Saved entries
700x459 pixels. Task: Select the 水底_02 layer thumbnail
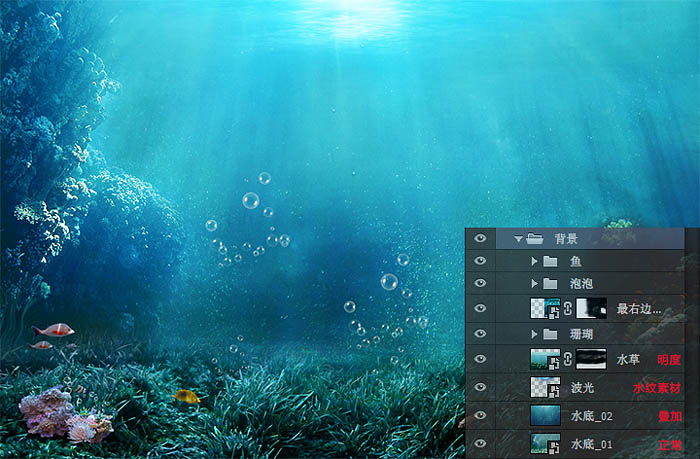pyautogui.click(x=545, y=414)
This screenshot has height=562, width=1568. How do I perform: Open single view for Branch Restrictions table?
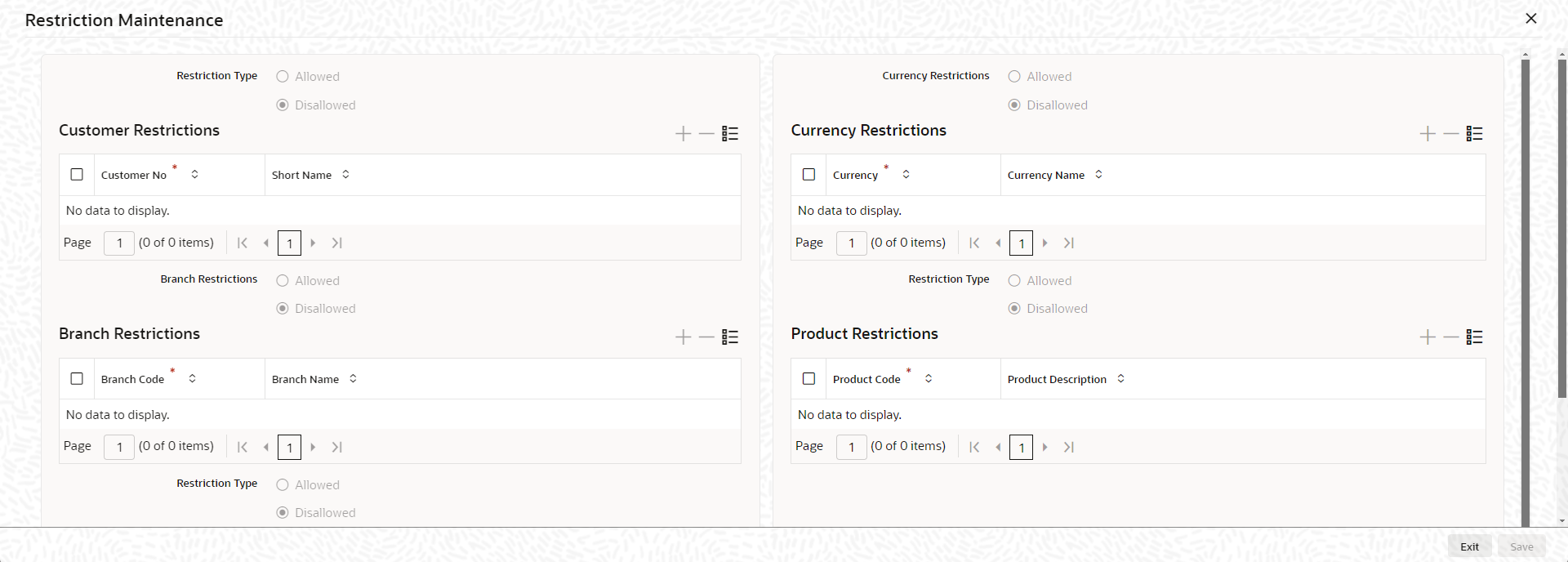click(730, 337)
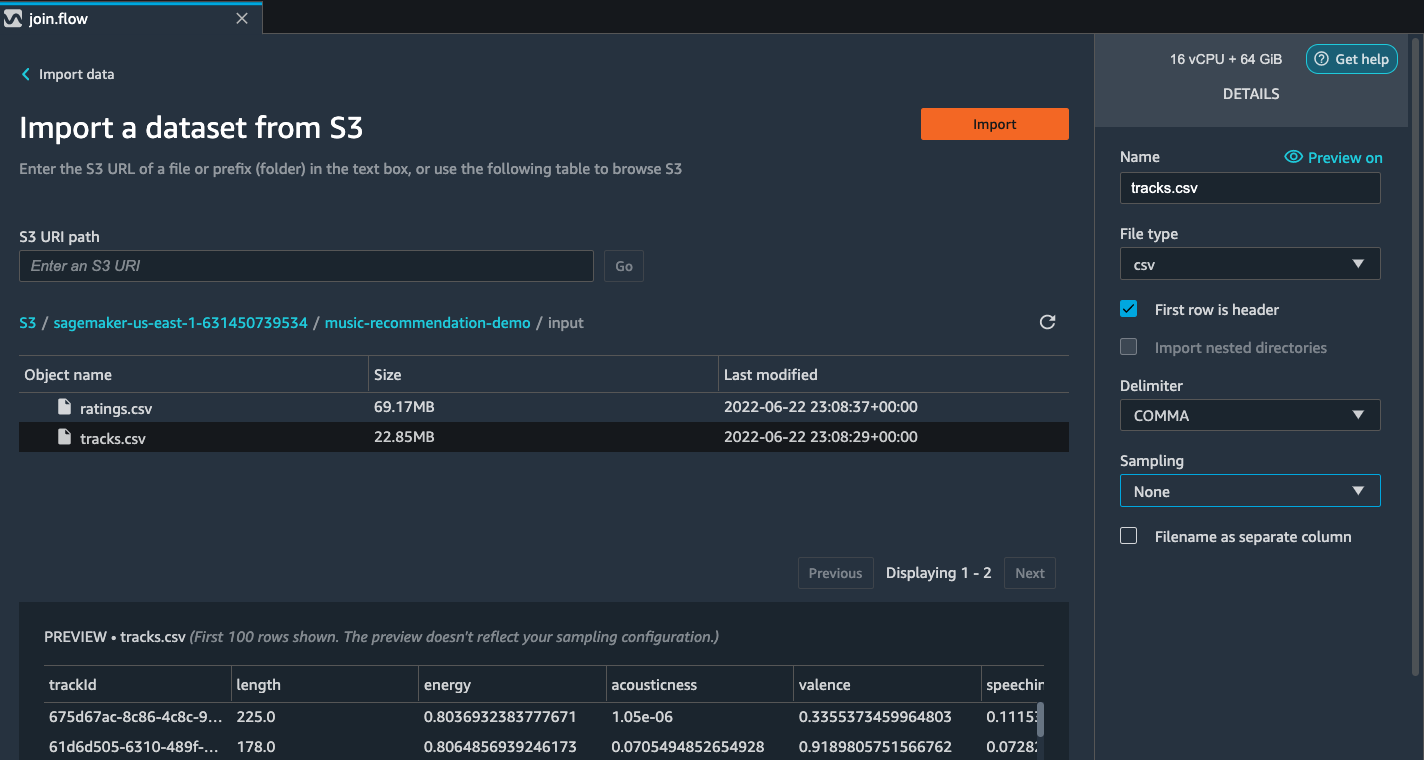Screen dimensions: 1424x760
Task: Open the music-recommendation-demo breadcrumb
Action: (427, 323)
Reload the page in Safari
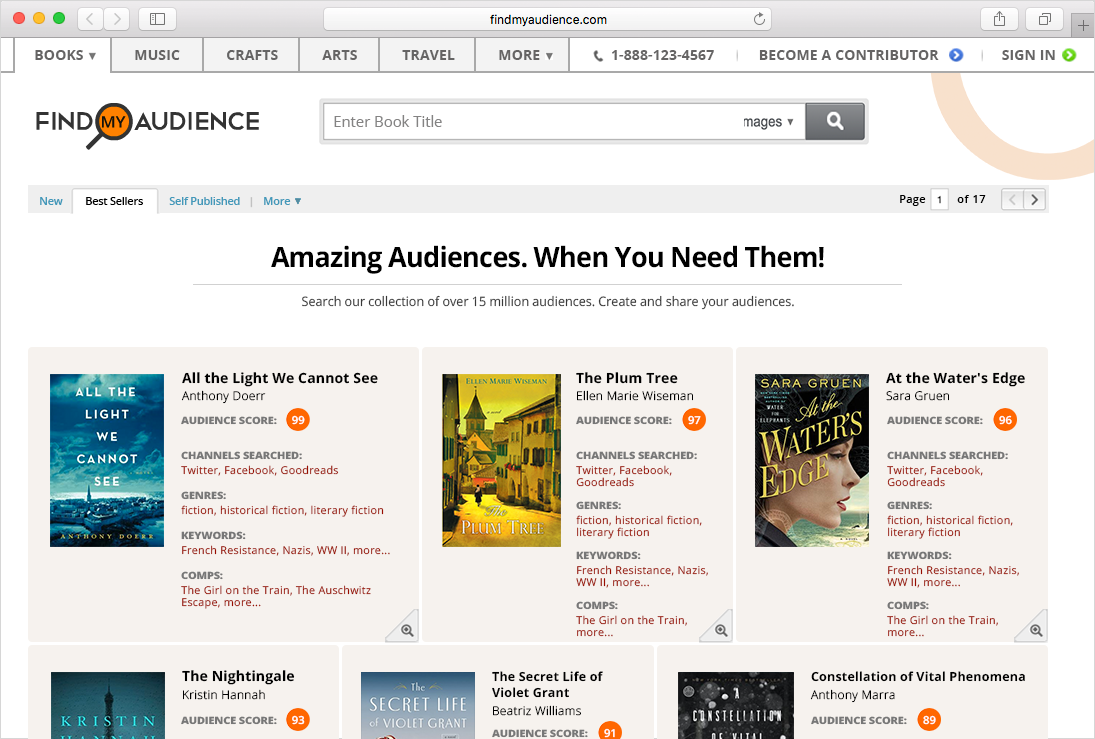Viewport: 1095px width, 739px height. [x=759, y=19]
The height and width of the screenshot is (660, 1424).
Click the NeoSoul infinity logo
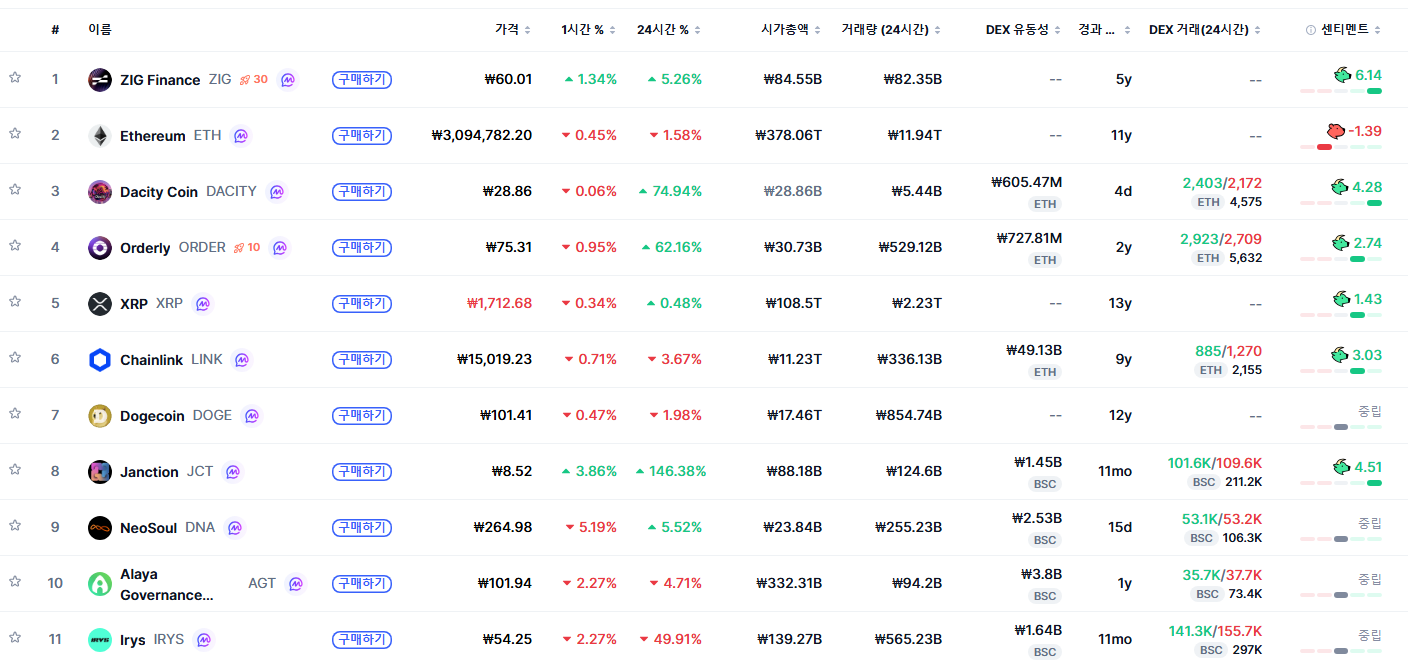click(x=100, y=528)
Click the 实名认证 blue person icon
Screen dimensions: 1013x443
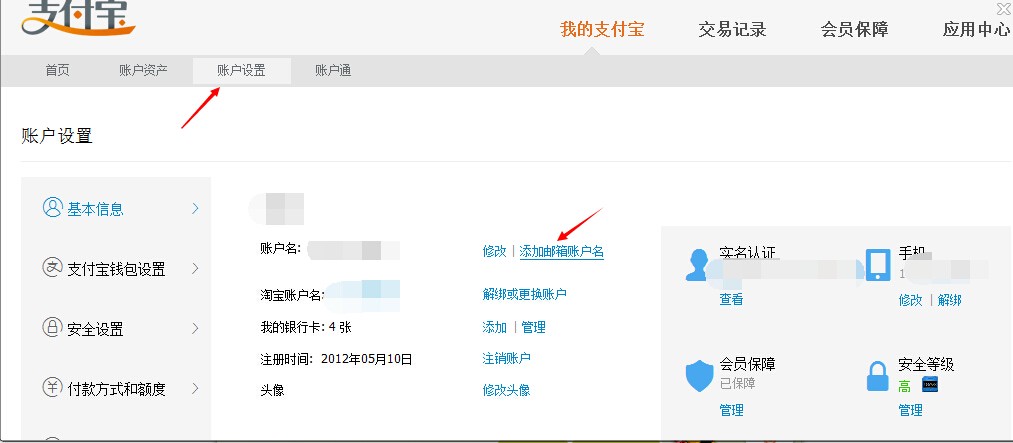click(696, 265)
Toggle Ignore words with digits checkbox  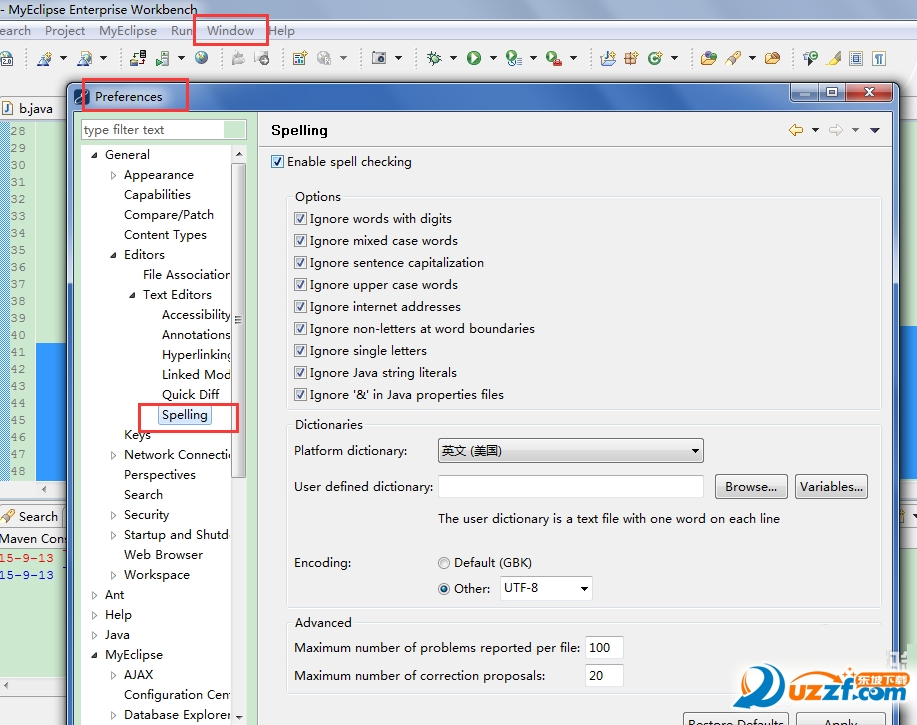pyautogui.click(x=301, y=219)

Exercise requirements: Please find every row that contains the word "screenshot" and copy each of those rows in full.

Complete answer:
This screenshot has height=562, width=1568. How do I perform: Open single view for Branch Restrictions table?
The height and width of the screenshot is (660, 1424).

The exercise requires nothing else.